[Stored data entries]
____

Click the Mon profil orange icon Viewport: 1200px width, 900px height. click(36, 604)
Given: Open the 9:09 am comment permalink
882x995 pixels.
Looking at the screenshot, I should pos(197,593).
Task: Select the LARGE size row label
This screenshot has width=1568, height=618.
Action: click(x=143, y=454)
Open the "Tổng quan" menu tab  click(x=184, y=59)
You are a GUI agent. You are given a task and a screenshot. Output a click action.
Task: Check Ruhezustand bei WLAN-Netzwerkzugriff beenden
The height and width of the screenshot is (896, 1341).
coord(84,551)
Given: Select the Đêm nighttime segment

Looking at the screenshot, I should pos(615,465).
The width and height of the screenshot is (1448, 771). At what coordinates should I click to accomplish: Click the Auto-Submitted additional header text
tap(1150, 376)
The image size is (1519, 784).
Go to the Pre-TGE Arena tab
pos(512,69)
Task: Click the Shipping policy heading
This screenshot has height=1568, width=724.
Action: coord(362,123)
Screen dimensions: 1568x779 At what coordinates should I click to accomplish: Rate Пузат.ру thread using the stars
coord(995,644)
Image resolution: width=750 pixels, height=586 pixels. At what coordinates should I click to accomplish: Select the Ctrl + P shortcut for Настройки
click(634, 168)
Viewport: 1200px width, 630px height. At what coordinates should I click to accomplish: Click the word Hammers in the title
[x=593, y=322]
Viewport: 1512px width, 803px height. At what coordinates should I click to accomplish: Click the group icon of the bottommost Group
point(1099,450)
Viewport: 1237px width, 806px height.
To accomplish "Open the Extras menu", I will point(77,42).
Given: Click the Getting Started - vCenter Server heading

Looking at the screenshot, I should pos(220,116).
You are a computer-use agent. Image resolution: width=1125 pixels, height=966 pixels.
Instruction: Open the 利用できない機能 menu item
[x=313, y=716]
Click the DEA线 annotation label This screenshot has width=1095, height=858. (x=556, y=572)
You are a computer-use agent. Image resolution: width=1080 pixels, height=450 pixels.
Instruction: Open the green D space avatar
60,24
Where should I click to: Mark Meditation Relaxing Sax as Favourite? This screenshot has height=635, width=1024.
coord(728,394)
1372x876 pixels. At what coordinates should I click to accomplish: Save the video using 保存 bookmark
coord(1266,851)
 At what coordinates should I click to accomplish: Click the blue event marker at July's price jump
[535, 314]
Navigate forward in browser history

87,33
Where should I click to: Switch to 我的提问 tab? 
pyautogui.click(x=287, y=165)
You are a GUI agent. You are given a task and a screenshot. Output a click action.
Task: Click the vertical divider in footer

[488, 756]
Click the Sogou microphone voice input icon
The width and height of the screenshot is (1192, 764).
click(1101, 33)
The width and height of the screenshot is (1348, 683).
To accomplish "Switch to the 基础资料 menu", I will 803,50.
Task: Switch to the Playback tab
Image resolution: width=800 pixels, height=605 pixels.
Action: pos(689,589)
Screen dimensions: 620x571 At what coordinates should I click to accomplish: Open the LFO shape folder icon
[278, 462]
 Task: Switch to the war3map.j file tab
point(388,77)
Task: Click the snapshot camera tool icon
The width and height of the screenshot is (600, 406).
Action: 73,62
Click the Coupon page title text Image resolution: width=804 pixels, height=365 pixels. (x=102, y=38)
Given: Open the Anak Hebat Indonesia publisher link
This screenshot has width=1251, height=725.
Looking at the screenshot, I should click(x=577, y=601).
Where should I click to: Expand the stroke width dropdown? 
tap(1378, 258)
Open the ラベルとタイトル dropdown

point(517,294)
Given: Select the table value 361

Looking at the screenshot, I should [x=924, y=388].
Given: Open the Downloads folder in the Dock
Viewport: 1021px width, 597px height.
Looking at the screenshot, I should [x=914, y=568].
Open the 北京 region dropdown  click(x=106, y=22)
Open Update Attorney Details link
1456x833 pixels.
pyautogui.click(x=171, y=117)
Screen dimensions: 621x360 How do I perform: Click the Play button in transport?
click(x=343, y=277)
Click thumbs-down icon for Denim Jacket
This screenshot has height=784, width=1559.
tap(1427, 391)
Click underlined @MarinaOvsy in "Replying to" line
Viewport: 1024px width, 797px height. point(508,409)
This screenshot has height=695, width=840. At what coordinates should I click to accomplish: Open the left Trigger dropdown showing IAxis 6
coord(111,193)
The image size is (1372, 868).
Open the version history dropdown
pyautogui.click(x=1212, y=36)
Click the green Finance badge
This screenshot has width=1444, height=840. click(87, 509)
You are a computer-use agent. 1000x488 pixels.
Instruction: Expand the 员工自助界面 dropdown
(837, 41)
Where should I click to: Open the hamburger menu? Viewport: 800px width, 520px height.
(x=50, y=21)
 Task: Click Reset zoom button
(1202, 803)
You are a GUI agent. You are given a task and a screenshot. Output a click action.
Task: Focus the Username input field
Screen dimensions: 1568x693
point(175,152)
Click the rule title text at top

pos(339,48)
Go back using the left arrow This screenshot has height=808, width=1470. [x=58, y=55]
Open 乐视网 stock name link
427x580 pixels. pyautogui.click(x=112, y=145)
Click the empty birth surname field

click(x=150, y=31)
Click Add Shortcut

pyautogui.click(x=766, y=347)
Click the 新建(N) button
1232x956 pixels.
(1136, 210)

____

> [Description of the task] Where in the records does the string "will" appear? Copy every line that has it.

> [Output below]
To accomplish "Open the Extras menu", I will point(77,42).
To accomplish "Switch to the 基础资料 menu", I will 803,50.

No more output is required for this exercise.